Rezension

Tiefgründige Geschichte über zweite Chancen, die Bedeutung der Familie und über die Suche nach sich selbst - empathisch und feinfühlig erzählt.

Der Junge, der ans Meer glaubte -

Der Junge, der ans Meer glaubte
von Salvatore Basile

Marco arbeitet als Reinigungskraft in einem Schwimmbad. Als er seinen Schwarm Virginia und ihre Freunde dabei beobachtet, wie sie elegant vom Turm springen, ist er so davon fasziniert, dass er selbst nachts im Schwimmbad Sprünge trainiert. Virginia lädt ihn daraufhin ein, mit ihnen ans Meer zu fahren. Im Wasser fühlt sich Marco frei und kann vergessen, dass er einsam und heimatlos ist und als Kind von einer Pflegefamilie zur nächsten gereicht wurde. Im Übermut und um sich vor Virginia und ihren Freunden zu beweisen, springt Marco von einer Klippe, verletzt sich zum Glück aber nicht so massiv. Die Einschränkungen, unter denen er nach dem Sprung leidet, sind vor allem psychischer und weniger physischer Natur. Seine Psychotherapeutin Lara kümmert sich engagiert um den 18-Jährigen und stellt fest, dass sie Marco von früher kennt.
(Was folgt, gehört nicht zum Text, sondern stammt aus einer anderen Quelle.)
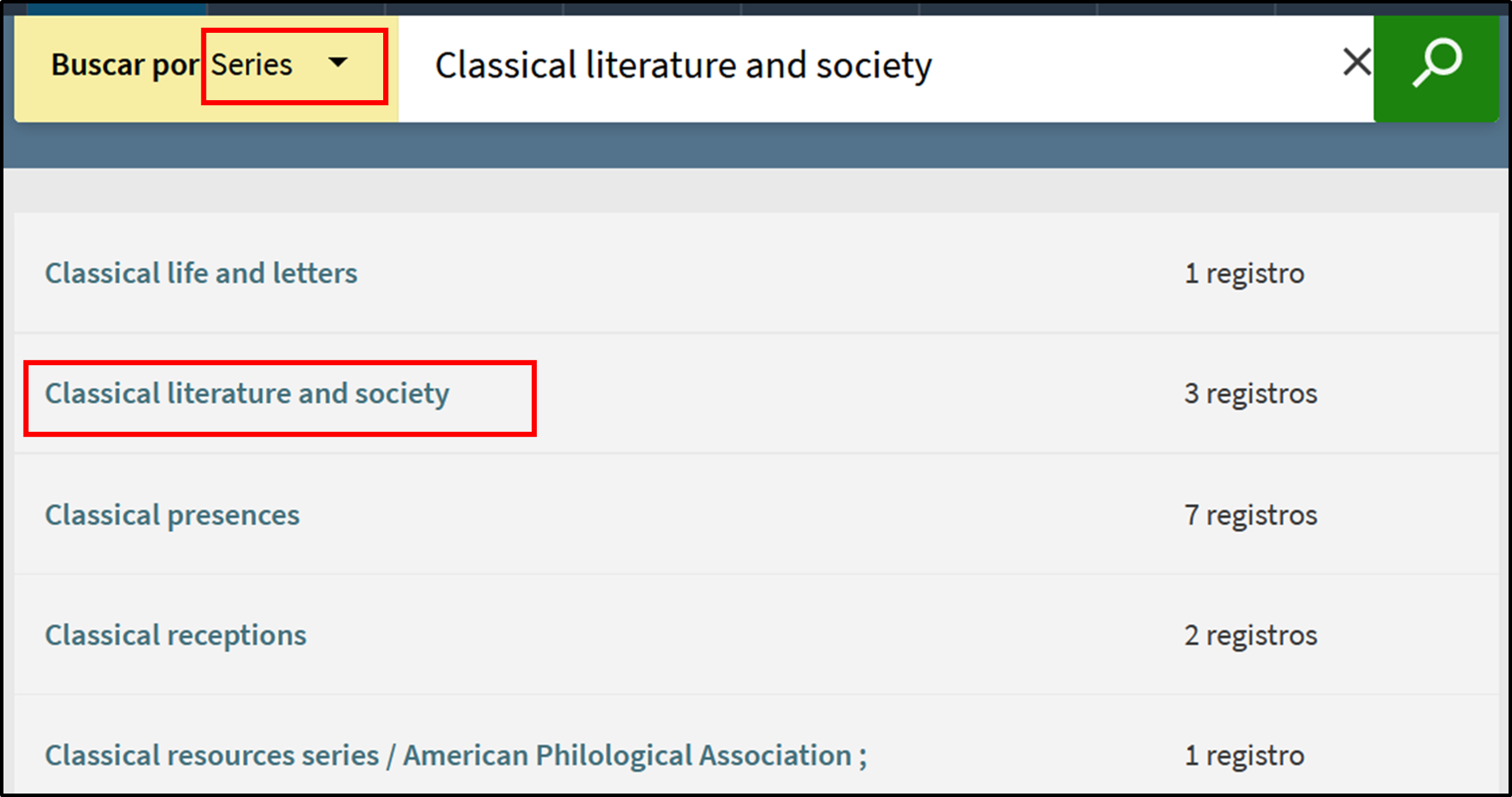Click the blue band below the search bar

tap(756, 145)

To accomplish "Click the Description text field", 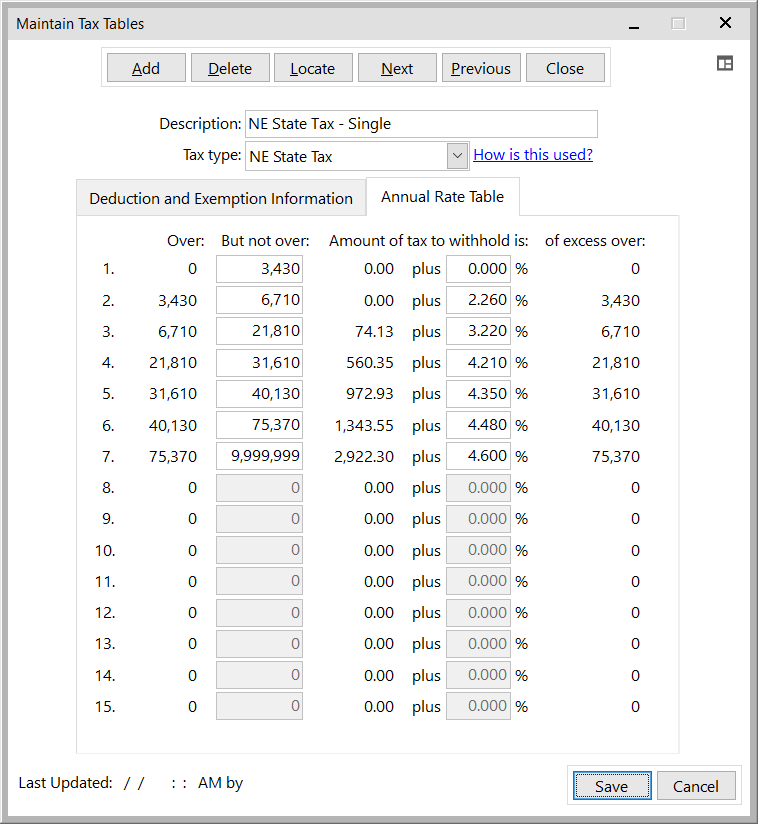I will (421, 124).
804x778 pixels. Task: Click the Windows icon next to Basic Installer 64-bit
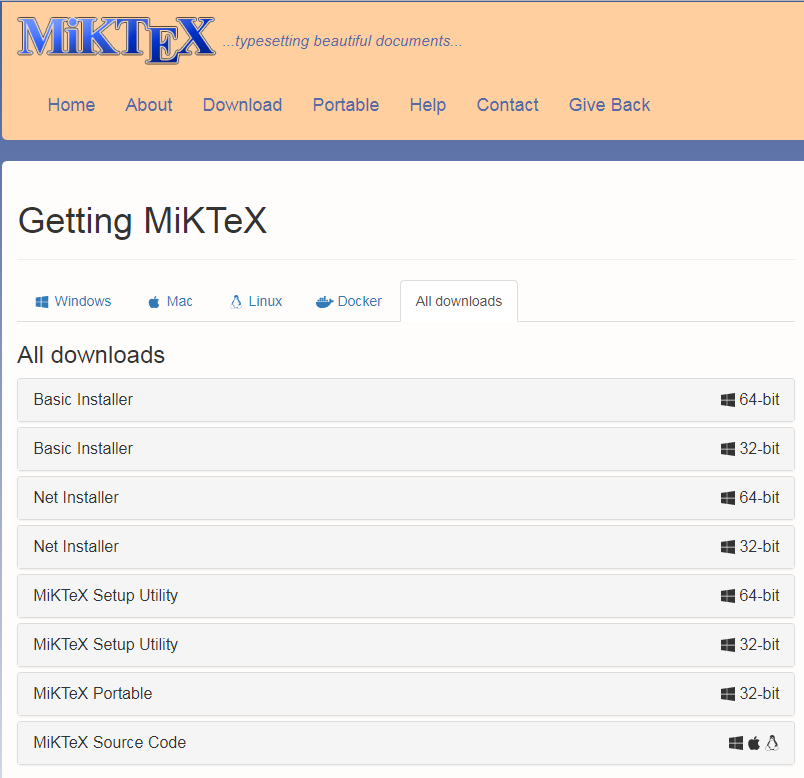[729, 399]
In der Hoffnung, ihm zu helfen und selbst ihren Frieden zu finden, nimmt sie ihn aus therapeutischen Gründen mit in ihr Heimatdorf Sarcola.
"Der Junge, der ans Meer glaubte" ist eine zunächst melancholische, fast schon beklemmende Geschichte, denn Marcos Leben ist eintönig und einsam. Als Waisenkind hat er keine Wurzeln und fühlt sich ungeliebt, er hat nie gelernt, was es heißt, Halt zu haben und Geborgenheit zu empfinden. Beim Sprung ins Wasser spürt er den Nervenkitzel und kann beim Abtauchen seine Traurigkeit vergessen. Nach seinem Unfall ist Marco wütend und resigniert und möchte sich zunächst nicht helfen lassen. Virginia und Lara sind die ersten Menschen, die sich um ihn bemühen und es schaffen, ihn langsam wieder aufzubauen. Marco weiß nicht, was ihn in dem Dorf erwartet. Er bekommt durch den Aufenthalt bei Lara in Sarcola jedoch die Chance, seine Wurzeln zu finden, zu erkennen, wer er ist, und hat damit die Chance auf einen Neuanfang ohne weiter mit der Ungewissheit seiner Vergangenheit zu hadern.
Der Roman erzählt eine tiefgründige Geschichte über zweite Chancen, die Bedeutung der Familie und über die Suche nach sich selbst. Sie ist wunderschön empathisch und feinfühlig geschrieben und mit einem Hauch von Magie unterlegt. Die Schicksale der Charaktere, neben Marco auch die der Nebencharaktere Lara und Antonio, berühren und es ist verständlich, dass sie sich nach den Ereignissen in der Vergangenheit zurückgezogen haben und die Hoffnung auf ein wenig Glück verloren haben. Es ist schön zu sehen, wie Lara und Marco in Sarcola aufblühen und auch Antonio neugierig auf den verwundeten Jungen und seine ehemalige Nachbarin Lara wird.
Die Beschreibung des Settings ist so eindrucksvoll malerisch, dass man sich selbst an und ins Meer versetzt fühlt und dessen Unberechenbarkeit erkennt. Auch das kleine Fischerdorf und Antonios Hof mit den Zitronenbäumen und Malven hat man bildhaft vor Augen.
Der Roman schenkt Hoffnung, zeigt, dass es nie zu spät ist, neu anzufangen, dass Wunder geschehen können und dass es möglich ist, eine belastende Vergangenheit hinter sich zu lassen und sich und anderen verzeihen zu können. Freundschaft, Mut und der Glaube an sich selbst sind die Kräfte, die mobilisieren und die am Ende auch Herzen öffnen.